Les sirènes résonnaient. Les gyrophares projetaient sur les lieux des éclairs bleus et rouges. Les lances à incendie crachaient en flux continu des litres d'eau, dans l'espoir d'éteindre le brasier qui consumait encore les ruines du bâtiment de médecine. Le soleil qui dominait cette journée moins d'une heure auparavant n'était plus qu'un lointain souvenir. Une épaisse fumée noire s'élevait vers le ciel et assombrissait une partie de la ville. Des groupes d'étudiants curieux passaient par là, l'air de rien, pour apercevoir le désastre – difficile de le rater, même de loin.
Les pompiers prenaient encore en charge plusieurs jeunes, ainsi que quelques enseignants trop proches du drame, avant que la police ne vienne les interroger. On agréait déjà l'histoire d'une conduite de gaz, en dépit des témoignages qui parlaient de coup de feu. Cet élément là était mis sur le compte de la panique ; on préférait penser que, l'alarme incendie s'étant déclenchée la première, il s'agissait davantage d'un accident – une enquête terroriste n'aboutirait de toute manière pas, puisque les seules preuves potables brûlaient à quelques mètres de là. Mieux valait donc ne pas laisser aux gens une occasion de se tourner vers l'Etat pour se plaindre d'un quelconque manque de sécurité dans un établissement d'enseignement public.
Le gouverneur de l'Etat de Washington étouffera l'affaire, et c'est tant mieux, songea Emily Novak en jetant un œil en direction des journalistes, derrière les bandes de sécurité. Elle s'assura discrètement qu'aucun ne puisse la filmer ni remarquer sa présence. Un pompier serviable vint lui retirer son masque à oxygène, examiner sa tension, puis ses pupilles, et enfin lui confirmer qu'elle pouvait procéder à sa déposition auprès des forces de l'ordre. Charmante, elle adressa au soldat du feu un sourire à tomber, puis acquiesça comme une gentille fille traumatisée, mais heureuse qu'on s'occupe d'elle. Elle s'éloigna et, dès qu'elle fut certaine qu'on ne lui prêtait aucune attention, elle s'éclipsa en direction d'un bosquet, au-delà du périmètre d'intervention. Disparaître dans le parc du campus paraissait la meilleure chose à faire, désormais, pour se lancer de nouveau à la recherche de Seth Larkin.

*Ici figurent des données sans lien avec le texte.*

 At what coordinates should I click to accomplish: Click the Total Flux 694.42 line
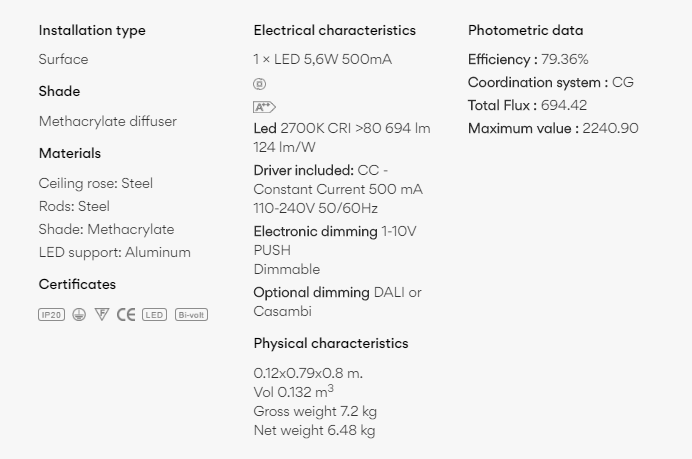click(528, 105)
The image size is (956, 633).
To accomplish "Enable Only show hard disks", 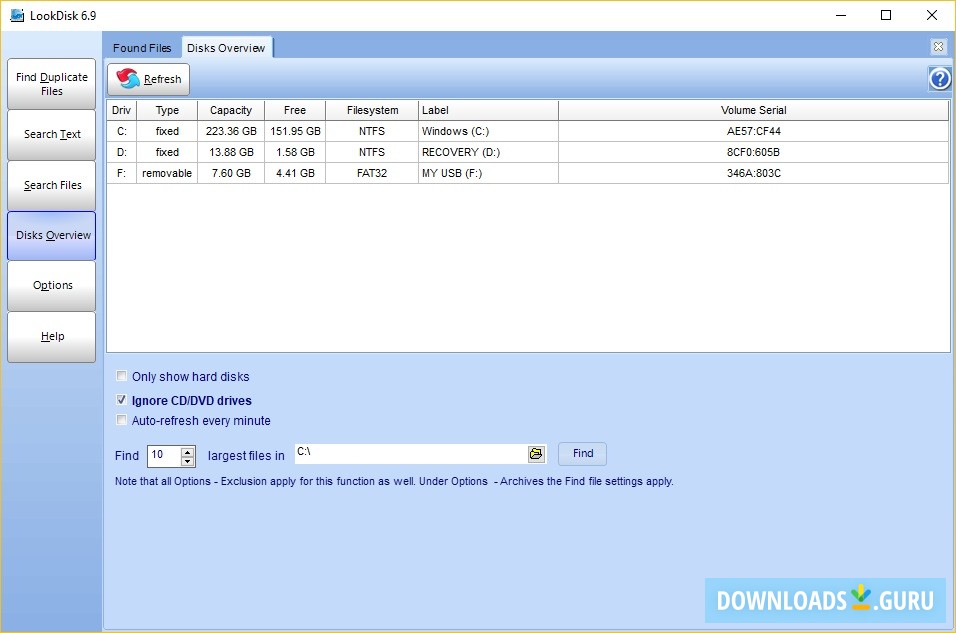I will tap(121, 376).
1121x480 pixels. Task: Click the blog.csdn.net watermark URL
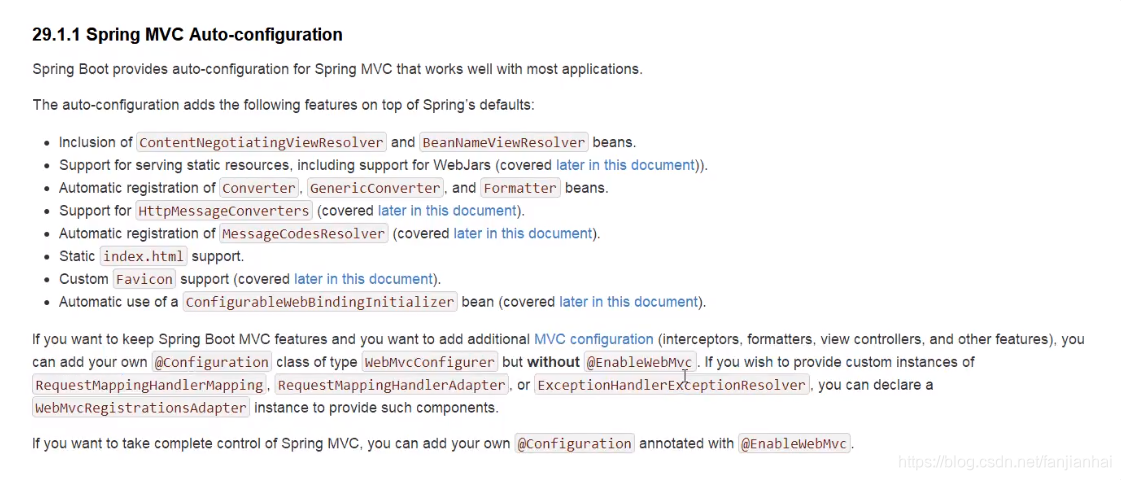coord(1005,462)
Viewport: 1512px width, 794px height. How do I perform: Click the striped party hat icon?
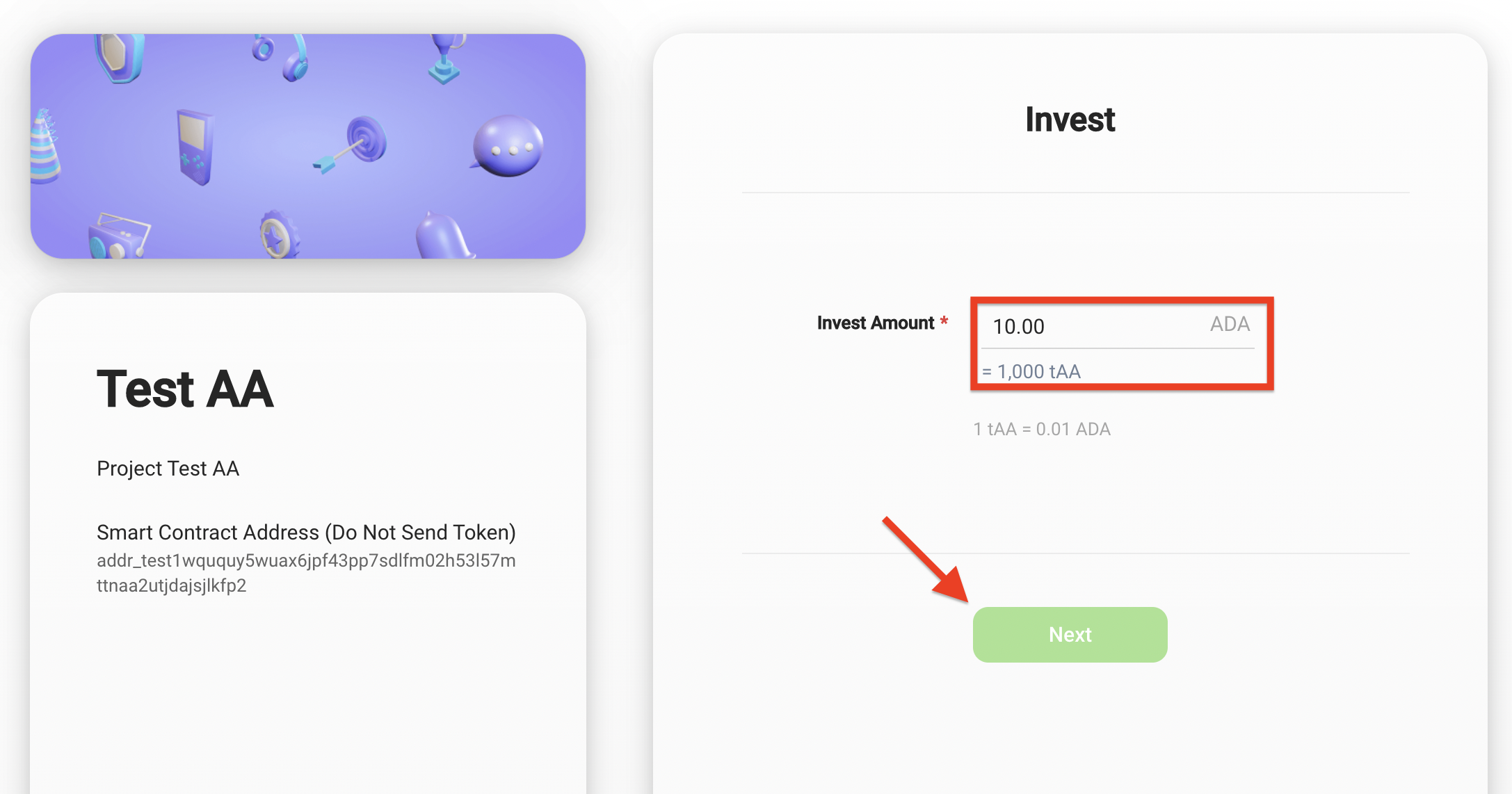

Il venait de la sauver, l'espionne en était parfaitement consciente. Un juste retour des choses, pensa-t-elle, si on songe que je lui ai d'abord évité d'être enlevé par un malade de la flammèche. De celui-ci non plus d'ailleurs, aucun signe de vie – enfin, façon de parler. Inutile de consulter les caméras alentour, puisqu'elles n'auraient pas imprimé l'image de Seth. Personne n'avait remarqué sa sortie des lieux – s'il en était sorti. L'espionne priait pour que son acte héroïque ne se soit pas soldé par un échec. S'il se trouvait désormais entre les mains incandescentes d'un fou furieux, la difficulté pour le récupérer gagnait plusieurs niveaux d'un seul coup. Or, il y avait de fortes probabilités pour que cette option se confirme, considérant les chances qu'un gamin inexpérimenté s'en sorte face à un homme dont la puissance égalait sa folie.
On imagine donc la surprise de l'agent Novak lorsqu'une voix l'interpella. Derrière elle, adossé à un arbre, Seth observait les restes fumants de la faculté de médecine. Le regard dans le vague, le visage grave, il attendit que son interlocutrice soit suffisamment proche pour murmurer un « merci », auquel elle répondit un « de rien » formel. Le silence s'installa. Chacun attendait que l'autre parle – chacun avait ses propres questions à poser, mais n'osait pas rompre cet instant de morne recueillement. Seth parla enfin, conscient que rester statique trop longtemps revenait à s'exposer ; les minutes incarnaient pour lui un compte à rebours durant lequel un cinglé progressait sûrement dans sa direction.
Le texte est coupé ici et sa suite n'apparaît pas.